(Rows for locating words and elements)
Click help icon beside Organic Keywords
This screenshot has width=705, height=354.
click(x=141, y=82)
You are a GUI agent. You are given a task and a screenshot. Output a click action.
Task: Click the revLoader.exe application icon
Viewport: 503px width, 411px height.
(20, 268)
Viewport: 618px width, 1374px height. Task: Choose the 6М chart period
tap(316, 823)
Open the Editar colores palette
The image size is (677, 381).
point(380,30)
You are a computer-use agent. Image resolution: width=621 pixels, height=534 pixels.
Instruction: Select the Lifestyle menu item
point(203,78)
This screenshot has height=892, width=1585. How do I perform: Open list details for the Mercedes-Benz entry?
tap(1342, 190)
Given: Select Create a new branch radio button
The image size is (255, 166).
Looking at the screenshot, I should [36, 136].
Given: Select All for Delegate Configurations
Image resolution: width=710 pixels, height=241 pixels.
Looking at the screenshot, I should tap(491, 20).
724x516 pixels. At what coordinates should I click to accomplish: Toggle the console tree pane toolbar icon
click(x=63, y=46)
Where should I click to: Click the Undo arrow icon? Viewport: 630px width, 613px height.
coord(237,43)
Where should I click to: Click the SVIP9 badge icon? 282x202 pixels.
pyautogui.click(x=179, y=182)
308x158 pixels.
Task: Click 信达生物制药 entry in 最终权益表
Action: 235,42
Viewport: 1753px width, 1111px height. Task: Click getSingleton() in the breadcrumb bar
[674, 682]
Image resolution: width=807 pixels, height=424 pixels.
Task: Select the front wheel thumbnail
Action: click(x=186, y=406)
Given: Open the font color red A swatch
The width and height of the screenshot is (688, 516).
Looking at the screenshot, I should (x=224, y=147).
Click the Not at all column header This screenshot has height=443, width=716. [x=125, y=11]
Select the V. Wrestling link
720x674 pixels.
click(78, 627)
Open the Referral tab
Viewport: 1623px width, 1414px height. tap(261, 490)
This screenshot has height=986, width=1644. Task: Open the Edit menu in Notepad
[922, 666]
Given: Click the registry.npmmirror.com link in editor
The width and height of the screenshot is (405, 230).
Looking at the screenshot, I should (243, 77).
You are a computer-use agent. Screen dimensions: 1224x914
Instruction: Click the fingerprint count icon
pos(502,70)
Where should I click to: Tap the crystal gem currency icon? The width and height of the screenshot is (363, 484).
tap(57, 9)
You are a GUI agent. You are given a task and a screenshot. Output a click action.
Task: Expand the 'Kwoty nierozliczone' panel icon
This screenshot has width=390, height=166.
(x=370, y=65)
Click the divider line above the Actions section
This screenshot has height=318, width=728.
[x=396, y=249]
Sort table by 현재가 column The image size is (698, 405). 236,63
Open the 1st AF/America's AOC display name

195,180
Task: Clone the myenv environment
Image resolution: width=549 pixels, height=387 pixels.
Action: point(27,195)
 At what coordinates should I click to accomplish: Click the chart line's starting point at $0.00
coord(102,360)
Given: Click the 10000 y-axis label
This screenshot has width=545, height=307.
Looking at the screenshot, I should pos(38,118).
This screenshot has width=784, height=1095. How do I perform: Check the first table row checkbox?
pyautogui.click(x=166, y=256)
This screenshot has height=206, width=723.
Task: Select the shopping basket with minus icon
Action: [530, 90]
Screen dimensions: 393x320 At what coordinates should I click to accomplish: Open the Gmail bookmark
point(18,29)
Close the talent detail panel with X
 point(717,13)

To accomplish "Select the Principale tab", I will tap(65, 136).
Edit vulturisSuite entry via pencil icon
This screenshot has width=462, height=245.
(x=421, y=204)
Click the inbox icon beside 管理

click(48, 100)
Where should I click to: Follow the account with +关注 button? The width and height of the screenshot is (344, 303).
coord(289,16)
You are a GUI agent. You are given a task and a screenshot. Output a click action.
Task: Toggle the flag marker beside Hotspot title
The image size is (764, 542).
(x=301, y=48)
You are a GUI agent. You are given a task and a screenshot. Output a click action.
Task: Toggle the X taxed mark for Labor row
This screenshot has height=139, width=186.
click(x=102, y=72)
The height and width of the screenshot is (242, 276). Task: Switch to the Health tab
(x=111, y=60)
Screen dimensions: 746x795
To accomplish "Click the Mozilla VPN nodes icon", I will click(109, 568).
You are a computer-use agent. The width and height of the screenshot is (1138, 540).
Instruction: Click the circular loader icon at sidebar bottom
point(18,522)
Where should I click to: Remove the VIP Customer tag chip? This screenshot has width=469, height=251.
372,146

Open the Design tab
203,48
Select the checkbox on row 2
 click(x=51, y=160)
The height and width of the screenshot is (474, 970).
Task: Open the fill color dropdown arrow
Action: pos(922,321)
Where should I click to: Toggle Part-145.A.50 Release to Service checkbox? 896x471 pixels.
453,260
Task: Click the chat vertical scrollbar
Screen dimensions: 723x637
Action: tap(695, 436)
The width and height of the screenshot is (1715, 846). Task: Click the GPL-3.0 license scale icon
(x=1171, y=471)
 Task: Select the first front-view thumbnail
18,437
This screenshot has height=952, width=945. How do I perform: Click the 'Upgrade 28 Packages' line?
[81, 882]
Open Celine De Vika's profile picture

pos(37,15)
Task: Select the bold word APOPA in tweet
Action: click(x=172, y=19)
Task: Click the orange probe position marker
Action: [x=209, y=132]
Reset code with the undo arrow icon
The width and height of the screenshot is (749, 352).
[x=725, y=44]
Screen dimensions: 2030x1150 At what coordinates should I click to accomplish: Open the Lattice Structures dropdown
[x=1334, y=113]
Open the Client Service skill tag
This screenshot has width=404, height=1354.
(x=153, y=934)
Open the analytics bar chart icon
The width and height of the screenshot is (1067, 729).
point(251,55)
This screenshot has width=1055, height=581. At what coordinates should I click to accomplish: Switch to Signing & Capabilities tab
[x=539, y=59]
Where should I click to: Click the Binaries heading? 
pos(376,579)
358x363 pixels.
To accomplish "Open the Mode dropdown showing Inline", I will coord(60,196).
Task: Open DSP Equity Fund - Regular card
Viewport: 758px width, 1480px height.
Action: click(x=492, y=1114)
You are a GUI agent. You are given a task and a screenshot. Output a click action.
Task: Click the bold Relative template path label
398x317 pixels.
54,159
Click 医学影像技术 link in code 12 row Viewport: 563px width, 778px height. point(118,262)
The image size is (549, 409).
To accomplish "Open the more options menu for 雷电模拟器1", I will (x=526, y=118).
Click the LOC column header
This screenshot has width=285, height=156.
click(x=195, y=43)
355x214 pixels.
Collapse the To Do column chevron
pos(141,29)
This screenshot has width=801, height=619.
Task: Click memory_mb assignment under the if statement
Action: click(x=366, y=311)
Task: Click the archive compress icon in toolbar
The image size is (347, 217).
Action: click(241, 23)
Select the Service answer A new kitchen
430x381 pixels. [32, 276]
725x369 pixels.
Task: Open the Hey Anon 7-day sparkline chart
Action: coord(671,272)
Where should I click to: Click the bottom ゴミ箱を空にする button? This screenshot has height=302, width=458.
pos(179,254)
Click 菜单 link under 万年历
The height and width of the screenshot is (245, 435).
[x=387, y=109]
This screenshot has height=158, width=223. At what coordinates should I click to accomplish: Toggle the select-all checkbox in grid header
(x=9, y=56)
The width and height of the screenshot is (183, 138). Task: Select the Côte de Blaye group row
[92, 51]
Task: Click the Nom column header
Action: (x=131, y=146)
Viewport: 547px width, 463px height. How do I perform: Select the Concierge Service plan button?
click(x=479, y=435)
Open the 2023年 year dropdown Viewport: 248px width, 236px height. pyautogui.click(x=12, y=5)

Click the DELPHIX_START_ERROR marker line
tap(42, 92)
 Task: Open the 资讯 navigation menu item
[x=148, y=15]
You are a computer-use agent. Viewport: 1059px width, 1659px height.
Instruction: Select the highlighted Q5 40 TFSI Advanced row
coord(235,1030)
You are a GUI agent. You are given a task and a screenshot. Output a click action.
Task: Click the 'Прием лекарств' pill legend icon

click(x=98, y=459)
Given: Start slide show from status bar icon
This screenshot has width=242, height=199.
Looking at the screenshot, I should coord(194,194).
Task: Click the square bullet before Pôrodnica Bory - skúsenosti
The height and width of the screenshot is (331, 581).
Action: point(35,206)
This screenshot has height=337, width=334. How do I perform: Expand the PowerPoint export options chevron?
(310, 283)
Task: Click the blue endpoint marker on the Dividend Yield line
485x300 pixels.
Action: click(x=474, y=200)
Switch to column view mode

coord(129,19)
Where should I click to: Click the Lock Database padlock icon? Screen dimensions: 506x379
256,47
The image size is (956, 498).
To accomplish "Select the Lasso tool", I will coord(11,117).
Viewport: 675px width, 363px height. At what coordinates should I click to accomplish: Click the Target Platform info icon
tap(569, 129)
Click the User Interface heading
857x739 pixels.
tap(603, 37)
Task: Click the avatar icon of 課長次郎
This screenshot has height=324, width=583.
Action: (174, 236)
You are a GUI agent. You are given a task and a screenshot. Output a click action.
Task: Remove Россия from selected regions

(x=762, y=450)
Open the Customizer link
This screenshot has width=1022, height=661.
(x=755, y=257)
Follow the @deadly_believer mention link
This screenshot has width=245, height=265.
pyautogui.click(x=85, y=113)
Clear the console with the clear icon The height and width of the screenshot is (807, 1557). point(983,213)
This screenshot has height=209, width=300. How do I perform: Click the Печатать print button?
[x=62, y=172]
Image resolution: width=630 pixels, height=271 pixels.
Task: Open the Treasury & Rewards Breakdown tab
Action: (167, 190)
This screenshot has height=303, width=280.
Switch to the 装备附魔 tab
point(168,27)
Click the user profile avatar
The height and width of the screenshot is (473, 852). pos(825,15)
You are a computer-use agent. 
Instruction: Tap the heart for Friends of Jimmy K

What you need to do ▸ Rewrite the rows from the first one through the line containing "coord(237,43)", replacing "Viewport" with "Window" and leaving everything else unchanged.

Result for this task ▸
Click help icon beside Organic Keywords
This screenshot has width=705, height=354.
click(x=141, y=82)
You are a GUI agent. You are given a task and a screenshot. Output a click action.
Task: Click the revLoader.exe application icon
Window: 503px width, 411px height.
(20, 268)
Window: 618px width, 1374px height. Task: Choose the 6М chart period
tap(316, 823)
Open the Editar colores palette
The image size is (677, 381).
point(380,30)
You are a computer-use agent. Image resolution: width=621 pixels, height=534 pixels.
Instruction: Select the Lifestyle menu item
point(203,78)
This screenshot has height=892, width=1585. How do I perform: Open list details for the Mercedes-Benz entry?
tap(1342, 190)
Given: Select Create a new branch radio button
The image size is (255, 166).
Looking at the screenshot, I should [36, 136].
Given: Select All for Delegate Configurations
Image resolution: width=710 pixels, height=241 pixels.
Looking at the screenshot, I should tap(491, 20).
724x516 pixels. At what coordinates should I click to accomplish: Toggle the console tree pane toolbar icon
click(x=63, y=46)
Where should I click to: Click the Undo arrow icon? Window: 630px width, 613px height.
coord(237,43)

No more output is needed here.